Michelle Bolsonaro: “Eu não tenho grupos”
Ex-primeira-dama nega articulação contra pré-candidatura de Flávio Bolsonaro
A ex-primeira-dama Michelle Bolsonaro (foto) negou neste domingo, 24, a existência de um grupo político ligado a ela contrário à pré-candidatura do senador Flávio Bolsonaro (PL-RJ) ao Palácio do Planalto.
A manifestação foi feita após reportagem da Folha de S.Paulo apontar novo desgaste entre aliados do senador e pessoas próximas a Michelle em meio à crise envolvendo Daniel Vorcaro, do Banco Master.
Em publicação nas redes sociais, Michelle compartilhou a chamada da reportagem e escreveu:
“Eu não tenho grupos.”
Em seguida, afirmou integrar “um movimento que influencia pessoas de bem a estarem na política”, guiado por “valores inegociáveis”.
A matéria da Folha relata que interlocutores da ex-primeira-dama estariam incomodados com o caso Master e adotaram postura de distanciamento do senador.
A disputa interna ocorre desde que o ex-presidente Jair Bolsonaro decidiu apoiar a pré-candidatura de Flávio à Presidência. Michelle chegou a ser vista por setores do PL como um nome competitivo, sobretudo junto ao eleitorado evangélico e feminino, mas acabou preterida pelo ex-presidente.
“Irmão em Cristo”
Na semana passada, Michelle irritou a militância bolsonarista ao chamar o ministro Alexandre de Moraes, do Supremo Tribunal Federal, de “irmão em Cristo”.

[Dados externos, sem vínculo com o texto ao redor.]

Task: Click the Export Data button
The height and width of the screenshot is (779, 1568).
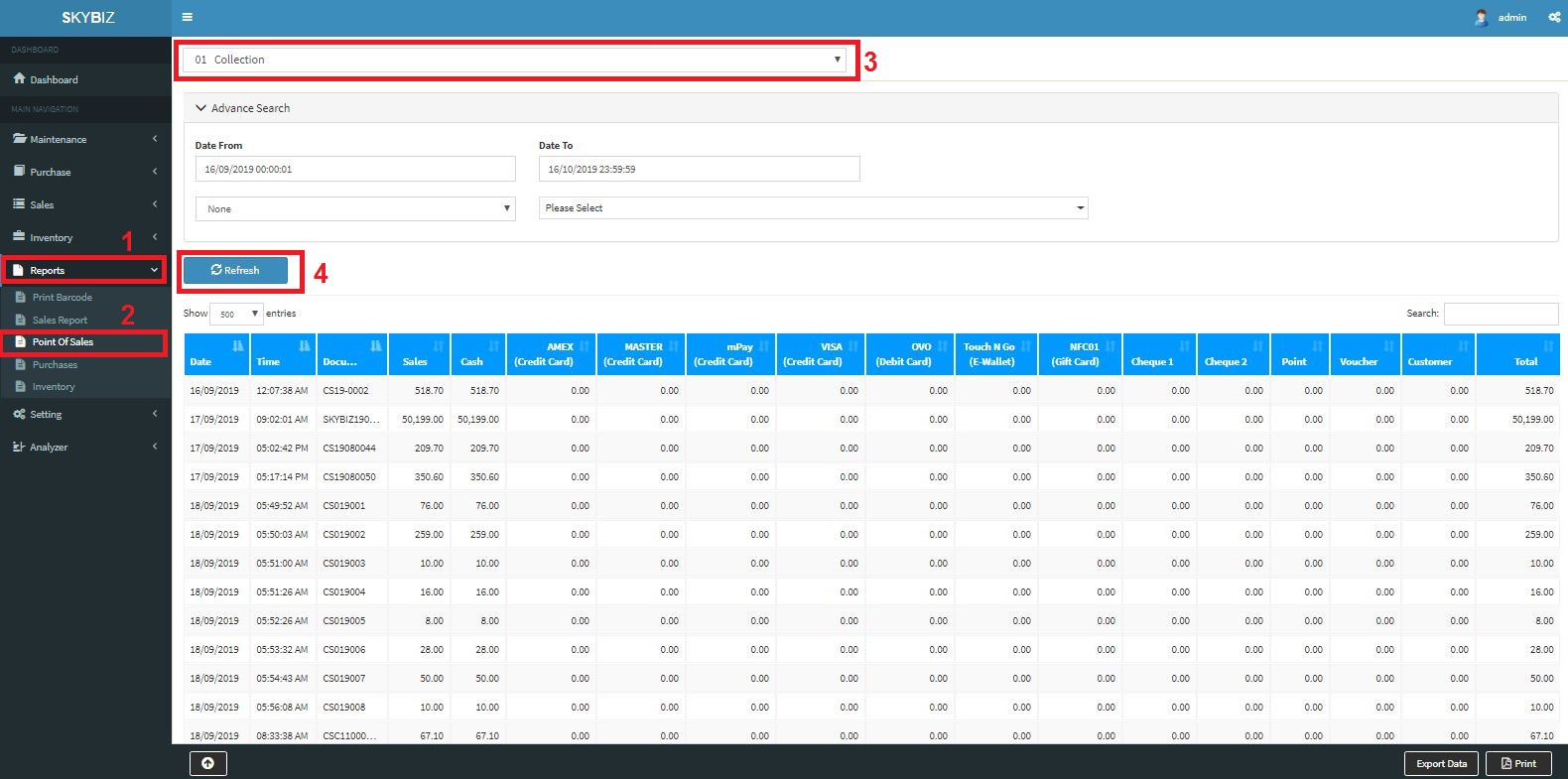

“Nosso ministro –vou profetizar aqui, porque Deus transformou Saulo em Paulo– nosso irmão em Cristo Alexandre de Moraes liberou o cabeleireiro e ele [Bolsonaro] tá com aquele cabelinho cortadinho, jogadinho, aqueles olhos azuis brilhando”, disse a ex-primeira-dama em um evento de pré-campanha no Distrito Federal, por onde será candidata ao Senado.
Nas redes sociais, os bolsonaristas reagiram.
Michelle já havia deixado os apoiadores da família Bolsonaro bastante irritados ao cumprimentar Moraes durante a cerimônia de posse do ministro Kassio Nunes Marques como presidente do Tribunal Superior Eleitoral.
Como ex-primeira-dama, Michelle cumprimentou Moraes com um abraço e um beijo no rosto. O gesto de cordialidade motivou uma onda de ataques.